As before, from a modeling point of view, the property of independent increments can reasonably be evaluated. But we need something more primitive to replace the property of Poisson increments. Here is the main theorem.

A process that produces random points in time is a non-homogeneous Poisson process with rate function $$r$$ if and only if the counting process $$\bs{N}$$ satisfies the following properties:

1. If $$\{A_i: i \in I\}$$ is a countable, disjoint collection of measurable subsets of $$[0, \infty)$$ then $$\{N(A_i): i \in I\}$$ is a set of independent variables.
2. For $$t \in [0, \infty)$$, \begin{align} &\frac{\P\left[N(t, t + h] = 1\right]}{h} \to r(t) \text{ as } h \downarrow 0 \\ &\frac{\P\left[N(t, t + h] > 1\right]}{h} \to 0 \text{ as } h \downarrow 0 \end{align}

So if $$h$$ is small the probability of a single arrival in $$[t, t + h)$$ is approximately $$r(t) h$$, while the probability of more than 1 arrival in this interval is negligible.

#### Arrival Times and Time Change

Suppose that we have a non-homogeneous Poisson process with rate function $$r$$, as defined above. As usual, let $$T_n$$ denote the time of the $$n$$th arrival for $$n \in \N$$. As with the ordinary Poisson process, we have an inverse relation between the counting process $$\bs{N} = \{N_t: t \in [0, \infty)\}$$ and the arrival time sequence $$\bs{T} = \{T_n: n \in \N\}$$, namely $$T_n = \min\{t \in [0, \infty): N_t = n\}$$, $$N_t = \#\{n \in \N: T_n \le t\}$$, and $$\{T_n \le t\} = \{N_t \ge n\}$$, since both events mean at least $$n$$ random points in $$(0, t]$$. The last relationship allows us to get the distribution of $$T_n$$.

For $$n \in \N_+$$, $$T_n$$ has probability density function $$f_n$$ given by $f_n(t) = \frac{m^{n-1}(t)}{(n - 1)!} r(t) e^{-m(t)}, \quad t \in [0, \infty)$

Proof:

Using the inverse relationship above and the Poisson distribution of $$N_t$$, the distribution function of $$T_n$$ is $\P(T_n \le t) = \P(N_t \ge n) = \sum_{k=n}^\infty e^{-m(t)} \frac{m^k(t)}{k!}, \quad t \in [0, \infty)$ Differentiating with respect to $$t$$ gives $f_n(t) = \sum_{k=n}^\infty \left[-m^\prime(t) e^{-m(t)} \frac{m^k(t)}{k!} + e^{-m(t)} \frac{k m^{k-1}(t) m^\prime(t)}{k!}\right] = r(t) e^{-m(t)} \sum_{k=n}^\infty \left[\frac{m^{k-1}(t)}{(k - 1)!} - \frac{m^k(t)}{k!}\right]$ The last sum collapses to $$m^{n-1}(t) \big/ (n - 1)!$$.

In particular, $$T_1$$ has probability density function $$f_1$$ given by $f_1(t) = r(t) e^{-m(t)}, \quad t \in [0, \infty)$ Recall that in reliability terms, $$r$$ is the failure rate function, and that the reliability function is the right distribution function: $F_1^c(t) = \P(T_1 \gt t) = e^{-m(t)}, \quad t \in [0, \infty)$ In general, the functional form of $$f_n$$ is clearly similar to the probability density function of the gamma distribution, and indeed, $$T_n$$ can be transformed into a random variable with a gamma distribution.
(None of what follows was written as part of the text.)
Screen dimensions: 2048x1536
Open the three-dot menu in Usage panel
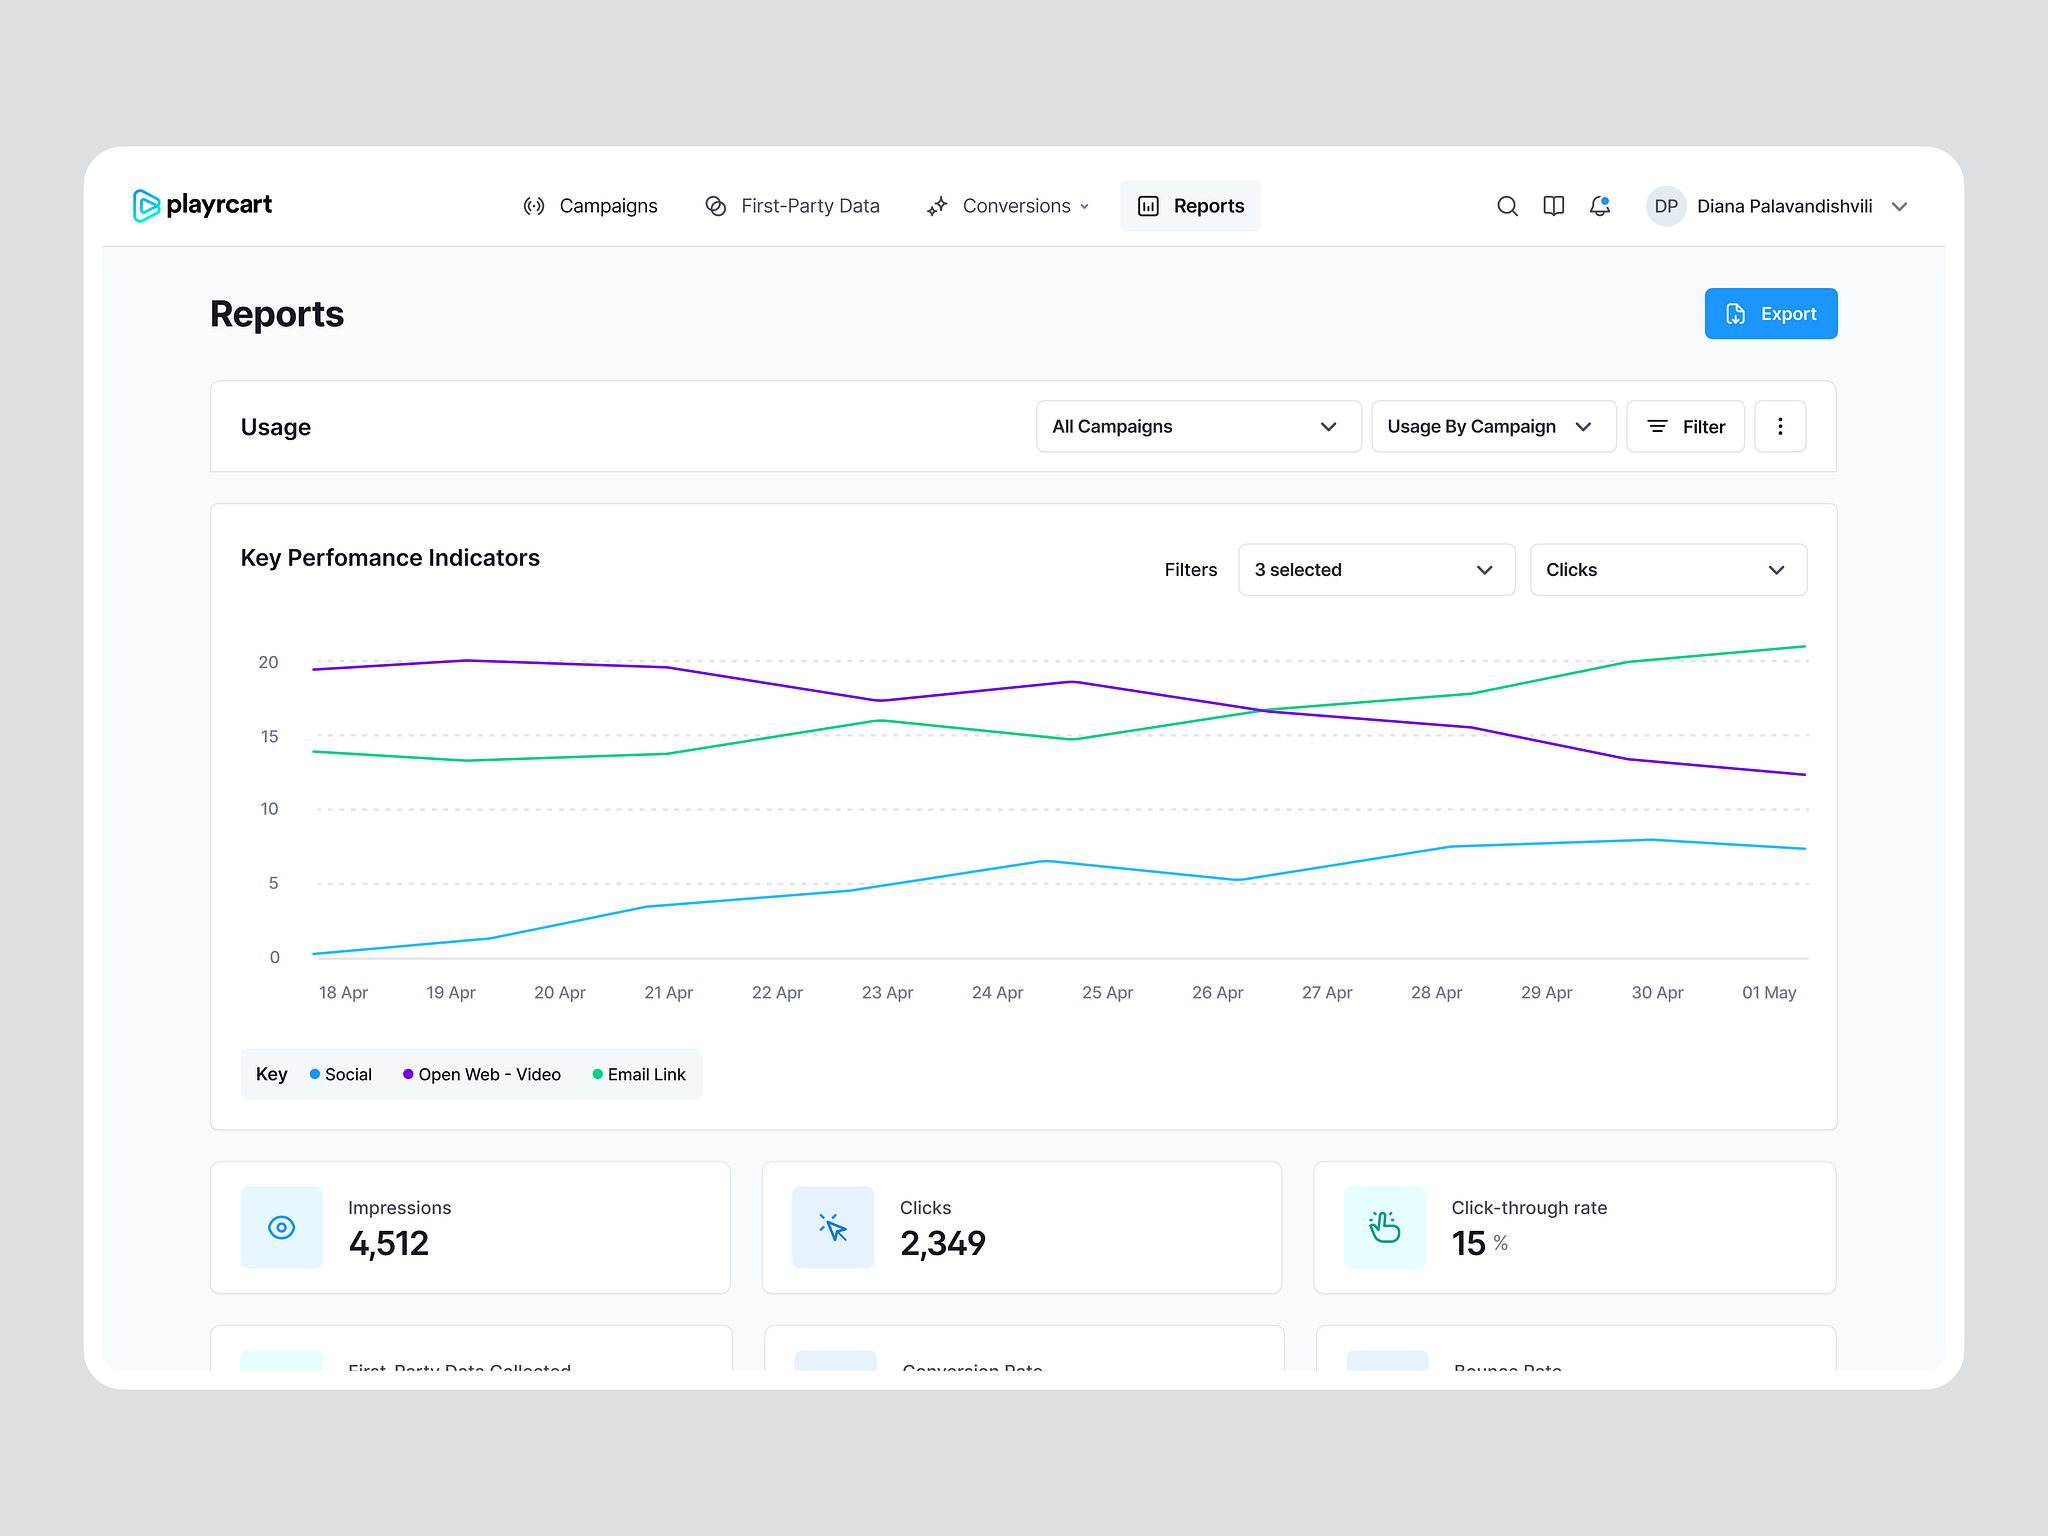(1779, 426)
This amounts to a time change which will give us additional insight into the non-homogeneous Poisson process.

Let $$U_n = m(T_n)$$ for $$n \in \N_+$$. Then $$U_n$$ has the gamma distribution with shape parameter $$n$$ and rate parameter $$1$$

Proof:

Let $$g_n$$ denote the PDF of $$U_n$$. Since $$m$$ is strictly increasing and differentiable, we can use the standard change of variables formula. So letting $$u = m(t)$$, the relationship is $g_n(u) = f_n(t) \frac{dt}{du}$ Simplifying gives $$g_n(u) = u^{n-1} e^{-u} \big/(n - 1)!$$ for $$u \in [0, \infty)$$.

Thus, the time change $$u = m(t)$$ transforms the non-homogeneous Poisson process into a standard (rate 1) Poisson process. Here is an equivalent way to look at the time change result.
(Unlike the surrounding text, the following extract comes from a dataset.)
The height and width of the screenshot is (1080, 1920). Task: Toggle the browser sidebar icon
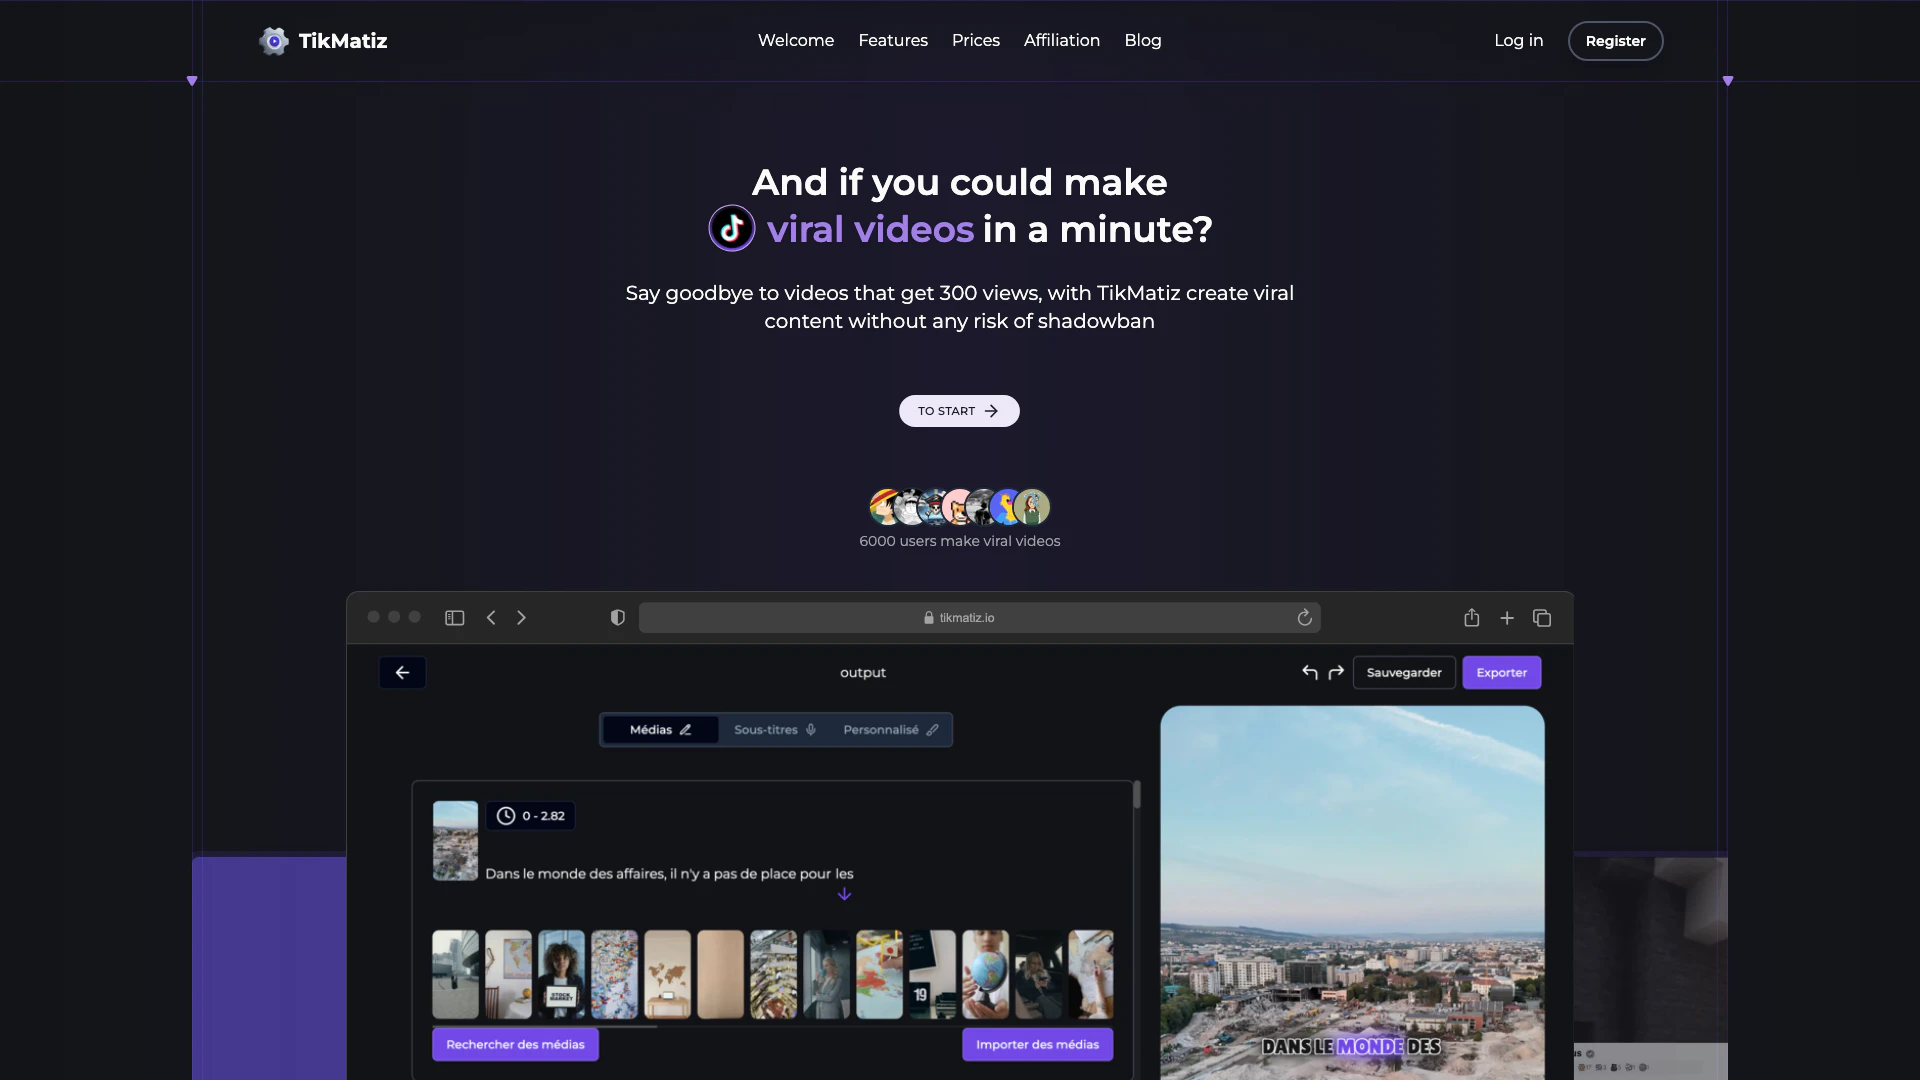click(x=455, y=618)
For $$u \in [0, \infty)$$, let $$M_u = N_t$$ where $$t = m^{-1}(u)$$. Then $$\{M_u: u \in [0, \infty)\}$$ is the counting process for a standard, rate 1 Poisson process.

Proof:
1. Suppose that $$(u_1, u_2, \ldots)$$ os a sequence of points in $$[0, \infty)$$ with $$0 \le u_1 \lt u_2 \lt \cdots$$. Since $$m^{-1}$$ is strictly increasing, we have $$0 \le t_1 \lt t_2 \lt \cdots$$, where of course $$t_i = m^{-1}(u_i)$$. By assumption, the sequence of random variables $$\left(N_{t_1}, N_{t_2} - N_{t_1}, \ldots\right)$$ is independent, but this is also the sequence $$\left(M_{u_1}, M_{u_2} - M_{u_1}, \ldots\right)$$.
2. Suppose that $$u, \, v \in [0, \infty)$$ with $$u \lt v$$, and let $$s = m^{-1}(u)$$ and $$t = m^{-1}(v)$$. Then $$s \lt t$$ and so $$M_v - M_u = N_t - N_s$$ has the Poisson distribution with parameter $$m(t) - m(s) = v - u$$.
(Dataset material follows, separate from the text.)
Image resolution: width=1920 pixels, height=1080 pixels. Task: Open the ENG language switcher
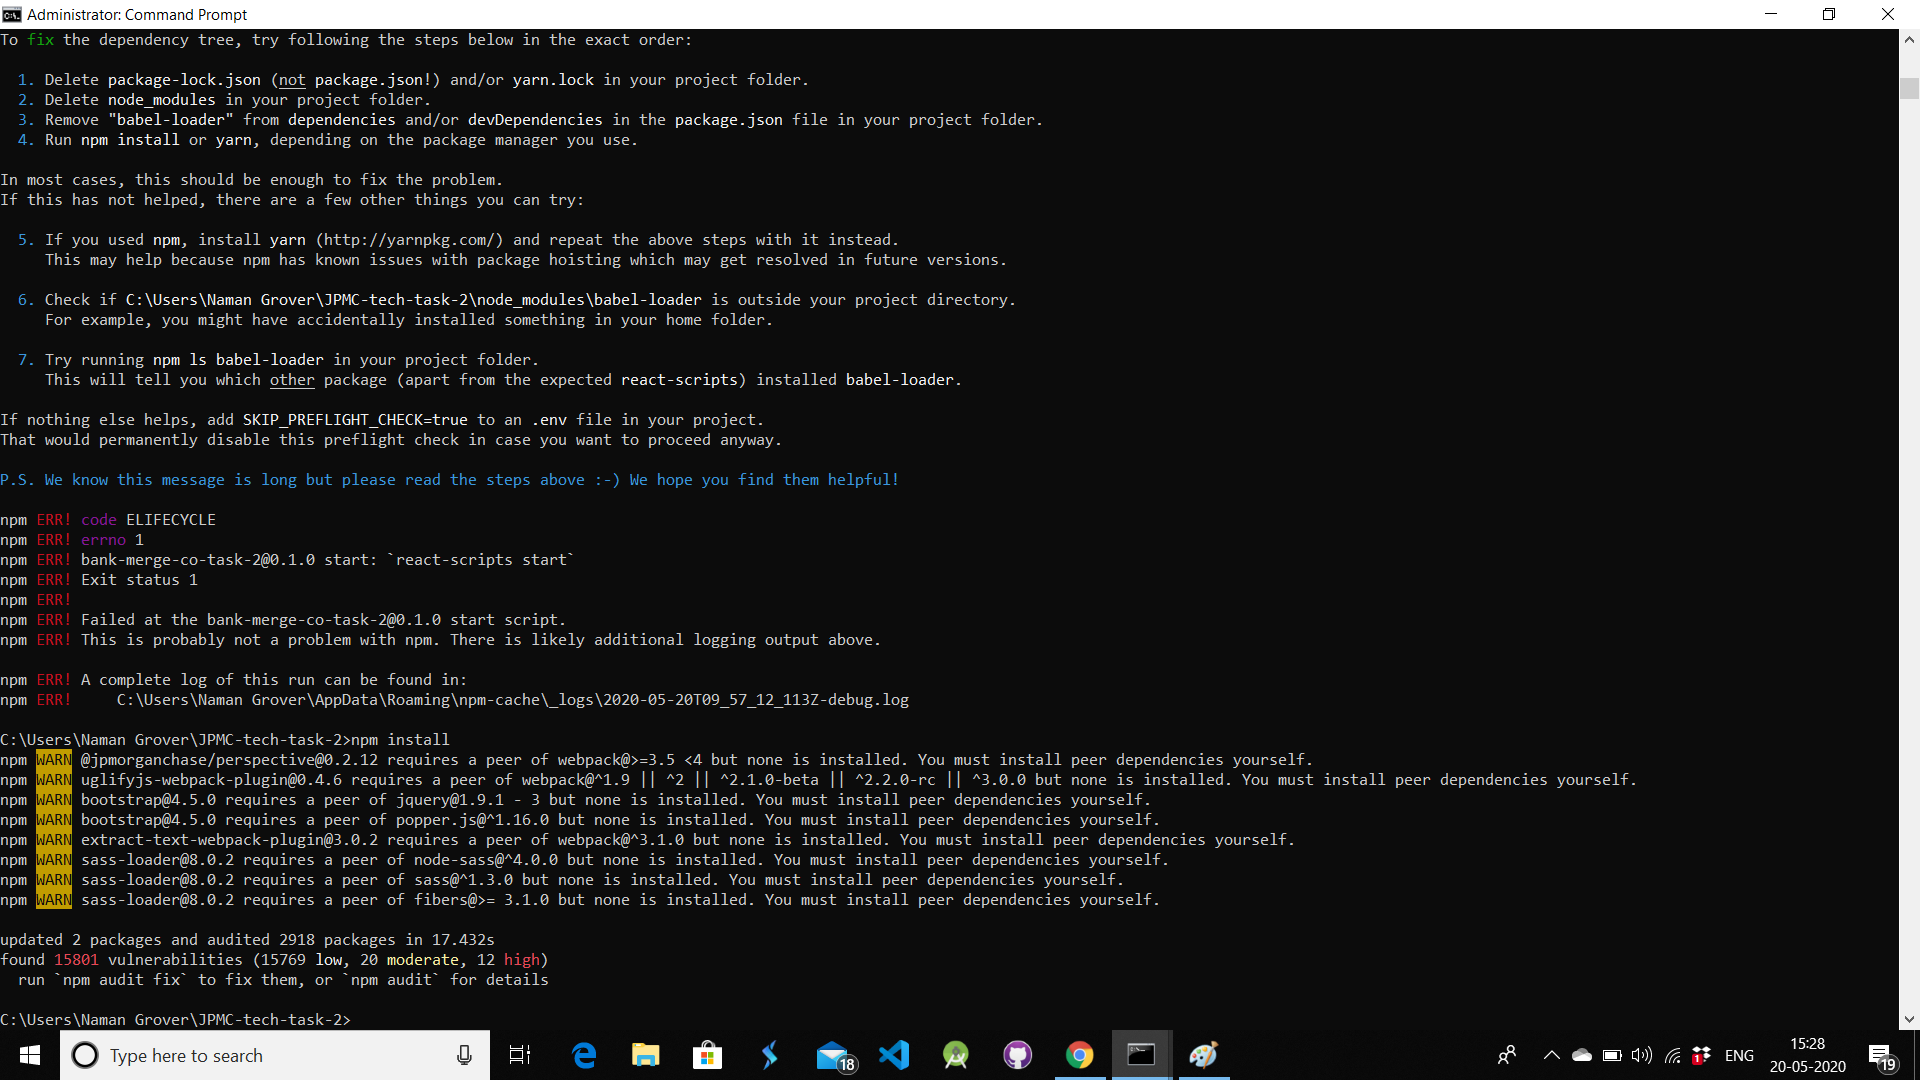1740,1055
Equivalently, we can transform a standard (rate 1) Poisson process into a a non-homogeneous Poisson process with a time change.

Suppose that $$\bs{M} = \{M_u: u \in [0, \infty)\}$$ is the counting process for a standard Poisson process, and let $$N_t = M_{m(t)}$$ for $$t \in [0, \infty)$$. Then $$\{N_t: t \in [0, \infty)\}$$ is the counting process for a non-homogeneous Poisson process with mean function $$m$$ (and rate function $$r$$).

Proof:
1. Let $$(t_1, t_2, \ldots)$$ be a sequence of points in $$[0, \infty)$$ with $$0 \le t_1 \lt t_2 \lt \cdots$$. Since $$m$$ is strictly increasing, we have $$0 \le m(t_1) \lt m(t_2) \lt \cdots$$. Hence $$\left(M_{m(t_1)}, M_{m(t_2)} - M_{m(t_1)}, \ldots\right)$$ is a sequence of independent variables. But this sequence is simply $$\left(N_{t_1}, N_{t_2} - N_{t_1}, \ldots\right)$$.
2. If $$s, \, t \in [0, \infty)$$ with $$s \lt t$$. Then $$N_t - N_s = M_{m(t)} - M_{m(s)}$$ has the Poisson distribution with parameter $$m(t) - m(s)$$.